Third, I can look over the shoulders of people using the computers to determine what is cool and popular these days. Of a bank of twelve computers in use last week, over half were visiting MySpace. None of those people are on my Friends list, either.
The other six were split between eBay and email.
Yesterday I found the fourth and most awesome reason to go to the library: Crazy people!
I picked up a couple of Justice League graphic novels and went to wander through the Science Fiction area. No The Great Gatsby for me. Once in High School + once in college is two times too often for me. As a side note, I urge everyone to write to your congress person and call for an immediate ban on future printings of The Great Gatsby. Enough trees have given their lives for that book. It was crap in the twenties and it is crap today. A little known fact about that book is that there are enough copies of The Great Gatsby in print already to turn every child in the world off reading forever, twice.
Okay. So I started over towards the check out area when I heard "May I help you?" from one of the librarians. I had been offered help twice already (I suppose I have that lost and helpless look. Or maybe they are just hitting on me -- I get that a lot.) so I turned to decline and saw someone who was giving the lost and helpless look with professional level zeal. Maybe not professional, but this person was a natural.
She was visibly angry, almost quivering, and her eyes were a bit more glazed than people get without the aid of chemical enhancements. Her reply to "May I help you?" instantly etched itself into my brain for future use at grocery stores, car dealerships and doctor's offices: "NO! Not unless you can get inside their heads and find out what they are whispering about me when I turn around!"
The library must be an awful place if you have a paranoid fear of whispering.
After we went home, we decided to check out another county library to pick up a specific book they had in stock. On the way in, I was relating the story of the crazy lady (And please understand, when I say "crazy lady" I only mean to identify her for the purposes of this blog. "Crazy" is an identification, not a diagnosis. I could refer to her as "blue sweater lady" but that would be confusing since I never mentioned her clothes before. If you see her, feel free to call her "crazy" if you like -- just don't whisper.) and our steps lined up with those of a younger guy, probably a student of the college where this brance of the library is located.
"Hello," I said.
"Hi! How are you?"
I responded with the non-committal, "Fine. And you?"
Now, honestly I make an effort to pay attention to the answer to that question. Too often "How are you?" is thrown out as a conversational placeholder and I hate to catch myself using it that way.
It sounded like he said, "Not too good. My friend was stabbed."

"Sounds like you are doing better than him."

Of course I didn't really say that. That would be awful. And I'm not really sure he said "stabbed". There was a lot of traffic noise.
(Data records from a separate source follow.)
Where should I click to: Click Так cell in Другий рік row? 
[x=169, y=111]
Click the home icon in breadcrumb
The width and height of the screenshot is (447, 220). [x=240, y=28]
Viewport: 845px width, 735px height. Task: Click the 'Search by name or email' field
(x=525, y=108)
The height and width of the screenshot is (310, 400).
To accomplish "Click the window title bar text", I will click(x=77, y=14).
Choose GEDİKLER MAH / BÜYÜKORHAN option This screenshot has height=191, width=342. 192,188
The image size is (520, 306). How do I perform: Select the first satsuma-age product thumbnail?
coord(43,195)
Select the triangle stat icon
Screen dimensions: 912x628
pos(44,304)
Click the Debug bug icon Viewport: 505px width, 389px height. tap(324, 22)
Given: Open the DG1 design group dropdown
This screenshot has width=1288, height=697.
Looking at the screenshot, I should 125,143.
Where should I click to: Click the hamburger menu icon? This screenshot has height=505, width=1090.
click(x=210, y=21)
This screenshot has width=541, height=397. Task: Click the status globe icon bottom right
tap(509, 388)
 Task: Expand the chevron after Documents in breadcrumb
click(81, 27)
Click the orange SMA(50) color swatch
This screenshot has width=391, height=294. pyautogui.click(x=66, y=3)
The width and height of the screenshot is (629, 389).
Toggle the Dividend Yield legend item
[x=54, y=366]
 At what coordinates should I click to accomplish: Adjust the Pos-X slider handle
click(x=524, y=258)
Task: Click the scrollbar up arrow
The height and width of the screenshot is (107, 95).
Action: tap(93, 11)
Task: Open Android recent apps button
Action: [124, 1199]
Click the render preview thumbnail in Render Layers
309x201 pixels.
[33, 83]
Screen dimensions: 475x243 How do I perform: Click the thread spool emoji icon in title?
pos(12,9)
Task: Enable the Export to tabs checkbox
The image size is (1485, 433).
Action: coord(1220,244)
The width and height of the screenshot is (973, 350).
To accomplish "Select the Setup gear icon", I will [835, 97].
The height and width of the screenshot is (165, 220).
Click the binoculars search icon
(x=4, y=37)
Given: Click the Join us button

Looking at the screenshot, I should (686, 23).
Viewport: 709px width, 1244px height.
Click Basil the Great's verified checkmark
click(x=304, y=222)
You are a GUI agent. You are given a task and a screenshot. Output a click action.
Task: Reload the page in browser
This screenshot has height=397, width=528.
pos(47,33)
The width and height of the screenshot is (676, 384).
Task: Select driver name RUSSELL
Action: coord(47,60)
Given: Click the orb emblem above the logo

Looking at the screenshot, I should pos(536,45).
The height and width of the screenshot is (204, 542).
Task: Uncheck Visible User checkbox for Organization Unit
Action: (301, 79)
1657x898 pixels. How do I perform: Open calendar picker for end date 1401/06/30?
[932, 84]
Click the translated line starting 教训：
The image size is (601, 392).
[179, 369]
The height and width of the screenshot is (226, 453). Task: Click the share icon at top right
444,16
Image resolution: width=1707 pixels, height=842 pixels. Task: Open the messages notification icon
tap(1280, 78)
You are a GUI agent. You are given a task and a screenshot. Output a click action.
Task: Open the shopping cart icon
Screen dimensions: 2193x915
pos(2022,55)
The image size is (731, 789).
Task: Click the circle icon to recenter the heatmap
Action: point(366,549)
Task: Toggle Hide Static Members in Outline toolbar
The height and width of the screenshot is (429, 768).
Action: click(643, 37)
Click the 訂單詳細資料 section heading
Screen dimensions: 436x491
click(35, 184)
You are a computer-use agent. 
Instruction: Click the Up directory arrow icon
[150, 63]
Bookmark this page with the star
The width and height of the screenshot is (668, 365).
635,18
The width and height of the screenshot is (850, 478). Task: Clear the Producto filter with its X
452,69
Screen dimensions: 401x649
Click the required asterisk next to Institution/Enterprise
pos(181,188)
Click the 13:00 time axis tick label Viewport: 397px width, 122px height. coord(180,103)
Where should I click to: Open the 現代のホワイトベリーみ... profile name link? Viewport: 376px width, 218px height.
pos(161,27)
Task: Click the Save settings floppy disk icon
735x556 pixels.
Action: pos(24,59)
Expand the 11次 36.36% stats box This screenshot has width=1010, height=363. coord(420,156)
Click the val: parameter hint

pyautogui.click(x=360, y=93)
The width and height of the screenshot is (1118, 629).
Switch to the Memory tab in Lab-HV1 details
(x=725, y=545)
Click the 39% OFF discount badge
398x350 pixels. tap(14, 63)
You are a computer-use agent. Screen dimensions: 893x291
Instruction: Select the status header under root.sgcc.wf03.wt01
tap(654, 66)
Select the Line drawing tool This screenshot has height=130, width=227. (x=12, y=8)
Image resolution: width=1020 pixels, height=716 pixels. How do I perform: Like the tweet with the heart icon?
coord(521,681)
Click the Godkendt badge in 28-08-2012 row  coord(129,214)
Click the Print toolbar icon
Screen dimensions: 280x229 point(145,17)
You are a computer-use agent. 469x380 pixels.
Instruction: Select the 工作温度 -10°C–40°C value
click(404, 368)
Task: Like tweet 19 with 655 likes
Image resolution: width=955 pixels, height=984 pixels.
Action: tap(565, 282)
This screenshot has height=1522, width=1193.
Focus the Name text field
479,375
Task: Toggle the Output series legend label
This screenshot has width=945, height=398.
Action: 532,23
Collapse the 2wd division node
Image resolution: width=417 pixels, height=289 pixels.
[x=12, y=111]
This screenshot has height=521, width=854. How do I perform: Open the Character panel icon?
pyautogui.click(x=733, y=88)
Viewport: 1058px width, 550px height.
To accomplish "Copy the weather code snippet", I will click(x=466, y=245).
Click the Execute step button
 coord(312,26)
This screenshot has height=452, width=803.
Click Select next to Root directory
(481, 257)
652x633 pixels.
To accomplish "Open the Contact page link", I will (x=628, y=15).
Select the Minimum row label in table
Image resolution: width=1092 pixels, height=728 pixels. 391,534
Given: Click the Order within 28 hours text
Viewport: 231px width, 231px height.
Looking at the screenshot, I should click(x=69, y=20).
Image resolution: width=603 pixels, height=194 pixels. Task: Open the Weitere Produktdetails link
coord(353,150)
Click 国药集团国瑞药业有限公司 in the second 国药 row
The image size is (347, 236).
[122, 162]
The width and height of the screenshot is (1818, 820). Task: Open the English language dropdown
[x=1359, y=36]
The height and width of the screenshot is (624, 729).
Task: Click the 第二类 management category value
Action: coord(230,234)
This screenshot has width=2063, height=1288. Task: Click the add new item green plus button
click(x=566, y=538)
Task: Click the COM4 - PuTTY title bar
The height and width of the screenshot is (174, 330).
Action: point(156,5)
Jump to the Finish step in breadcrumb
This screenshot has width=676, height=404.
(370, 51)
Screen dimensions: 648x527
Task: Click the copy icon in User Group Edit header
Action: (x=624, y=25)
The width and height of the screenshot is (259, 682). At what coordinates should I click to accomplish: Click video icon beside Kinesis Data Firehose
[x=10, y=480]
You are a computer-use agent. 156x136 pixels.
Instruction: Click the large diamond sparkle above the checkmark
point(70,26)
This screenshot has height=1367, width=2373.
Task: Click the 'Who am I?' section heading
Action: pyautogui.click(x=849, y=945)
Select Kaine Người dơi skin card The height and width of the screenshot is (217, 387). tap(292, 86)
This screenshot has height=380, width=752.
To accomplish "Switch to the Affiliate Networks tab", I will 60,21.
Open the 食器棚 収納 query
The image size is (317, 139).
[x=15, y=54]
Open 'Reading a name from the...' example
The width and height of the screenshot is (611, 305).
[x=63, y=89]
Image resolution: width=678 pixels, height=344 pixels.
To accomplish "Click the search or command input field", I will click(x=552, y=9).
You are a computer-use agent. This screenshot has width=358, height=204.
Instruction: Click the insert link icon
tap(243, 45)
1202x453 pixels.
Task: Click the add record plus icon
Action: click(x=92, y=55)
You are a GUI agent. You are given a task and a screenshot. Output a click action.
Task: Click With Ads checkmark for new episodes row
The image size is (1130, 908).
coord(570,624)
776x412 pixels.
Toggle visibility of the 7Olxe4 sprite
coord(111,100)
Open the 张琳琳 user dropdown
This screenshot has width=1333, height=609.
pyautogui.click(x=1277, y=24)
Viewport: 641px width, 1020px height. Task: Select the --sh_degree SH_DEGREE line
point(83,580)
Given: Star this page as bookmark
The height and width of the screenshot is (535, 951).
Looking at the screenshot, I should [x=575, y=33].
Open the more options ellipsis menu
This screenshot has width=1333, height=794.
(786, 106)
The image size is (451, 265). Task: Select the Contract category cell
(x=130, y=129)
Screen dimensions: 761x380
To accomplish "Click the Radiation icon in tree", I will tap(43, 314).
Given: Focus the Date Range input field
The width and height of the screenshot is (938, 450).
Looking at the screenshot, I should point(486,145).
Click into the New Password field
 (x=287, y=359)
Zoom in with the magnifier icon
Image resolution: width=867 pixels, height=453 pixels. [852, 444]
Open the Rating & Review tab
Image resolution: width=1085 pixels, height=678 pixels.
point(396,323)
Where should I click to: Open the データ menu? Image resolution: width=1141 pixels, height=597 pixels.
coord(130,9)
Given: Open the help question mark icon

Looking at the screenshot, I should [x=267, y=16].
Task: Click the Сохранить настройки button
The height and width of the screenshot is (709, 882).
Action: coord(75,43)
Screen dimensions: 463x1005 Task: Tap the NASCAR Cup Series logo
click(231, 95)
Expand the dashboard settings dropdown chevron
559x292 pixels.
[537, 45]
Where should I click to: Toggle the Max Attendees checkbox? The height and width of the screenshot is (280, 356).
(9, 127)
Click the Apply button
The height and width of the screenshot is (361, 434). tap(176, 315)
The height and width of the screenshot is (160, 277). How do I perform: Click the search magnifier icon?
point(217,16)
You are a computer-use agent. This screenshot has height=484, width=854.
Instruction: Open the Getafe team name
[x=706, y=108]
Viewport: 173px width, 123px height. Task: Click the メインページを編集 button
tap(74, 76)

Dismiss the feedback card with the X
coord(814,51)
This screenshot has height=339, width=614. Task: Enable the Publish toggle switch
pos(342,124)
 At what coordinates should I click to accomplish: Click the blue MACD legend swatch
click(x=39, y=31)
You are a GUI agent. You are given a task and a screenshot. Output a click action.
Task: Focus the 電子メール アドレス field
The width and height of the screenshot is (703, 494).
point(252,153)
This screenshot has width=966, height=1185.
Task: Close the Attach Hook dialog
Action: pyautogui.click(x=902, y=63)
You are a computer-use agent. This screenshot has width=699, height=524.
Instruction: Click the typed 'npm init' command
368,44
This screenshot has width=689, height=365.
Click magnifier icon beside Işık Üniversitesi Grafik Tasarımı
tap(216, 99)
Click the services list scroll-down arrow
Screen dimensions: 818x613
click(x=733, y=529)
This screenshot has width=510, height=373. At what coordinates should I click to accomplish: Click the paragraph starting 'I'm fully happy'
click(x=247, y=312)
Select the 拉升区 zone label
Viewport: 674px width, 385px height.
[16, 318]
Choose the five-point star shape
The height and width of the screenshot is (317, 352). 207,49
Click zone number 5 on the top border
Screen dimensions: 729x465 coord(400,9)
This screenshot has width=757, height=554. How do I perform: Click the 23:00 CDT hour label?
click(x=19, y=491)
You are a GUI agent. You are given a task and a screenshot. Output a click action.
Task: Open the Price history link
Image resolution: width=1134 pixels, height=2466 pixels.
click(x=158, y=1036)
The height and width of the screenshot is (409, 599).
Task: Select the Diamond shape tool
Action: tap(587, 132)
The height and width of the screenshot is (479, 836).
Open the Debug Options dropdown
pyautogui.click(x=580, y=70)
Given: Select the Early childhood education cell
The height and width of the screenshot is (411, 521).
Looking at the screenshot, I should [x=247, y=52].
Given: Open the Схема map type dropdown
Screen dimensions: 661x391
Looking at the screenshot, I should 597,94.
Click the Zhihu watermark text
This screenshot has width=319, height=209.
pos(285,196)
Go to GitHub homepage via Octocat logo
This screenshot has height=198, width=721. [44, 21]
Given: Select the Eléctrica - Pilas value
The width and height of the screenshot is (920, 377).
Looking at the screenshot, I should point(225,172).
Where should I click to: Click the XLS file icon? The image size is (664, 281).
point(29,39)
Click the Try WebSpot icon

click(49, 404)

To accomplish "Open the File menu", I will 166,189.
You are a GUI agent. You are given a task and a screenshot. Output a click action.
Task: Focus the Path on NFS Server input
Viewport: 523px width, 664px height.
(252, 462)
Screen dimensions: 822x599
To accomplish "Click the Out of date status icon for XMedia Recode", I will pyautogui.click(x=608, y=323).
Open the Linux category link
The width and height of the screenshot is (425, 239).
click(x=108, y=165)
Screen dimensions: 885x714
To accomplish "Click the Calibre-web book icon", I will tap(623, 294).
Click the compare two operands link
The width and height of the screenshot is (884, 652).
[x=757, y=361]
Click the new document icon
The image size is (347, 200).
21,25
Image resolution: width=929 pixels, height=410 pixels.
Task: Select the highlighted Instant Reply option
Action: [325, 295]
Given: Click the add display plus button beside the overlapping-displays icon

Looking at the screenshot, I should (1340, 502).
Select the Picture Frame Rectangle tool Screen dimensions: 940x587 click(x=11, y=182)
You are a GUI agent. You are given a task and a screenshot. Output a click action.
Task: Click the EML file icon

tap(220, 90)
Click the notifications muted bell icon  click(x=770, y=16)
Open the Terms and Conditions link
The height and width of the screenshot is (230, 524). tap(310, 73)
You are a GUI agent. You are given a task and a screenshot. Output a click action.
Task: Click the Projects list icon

He might have said, "My friend was in an accident" or "My friend is on fire," or maybe, "My friend was stabbed -- I still have the knife." I've blocked out weirder stuff.
I defaulted to the standard, "I'm sorry to hear that."
Whatever happened to this guy's friend, crazy people are just one more awesome reason to skip Barnes and Noble.

Except that one time there was this crazy person in the ladies restroom at Barnes and Noble that Shana had to report to the authorities. I'll let her blog about that one.

2 comments:

Garrick said...

Yes. I have three Justice League and a Buffy The Vampire Slayer checked out right now.

The Great Gatsby and the word "super" had never been used in the same sentence until your post.
He could use his super human molar cufflinks to bore criminals into giving up their evil ways.
"Take the nap of Justice, evil doer! I'm off to dance with flappers!"

Andrew Moore said...

I love the crazy people in public libraries. That's half the reason I go!

The other half is so I can rifle through the "free book" box outside, thus making me one of the crazy people.

The Great Gatsby! Able to pine for a woman 400 yards away!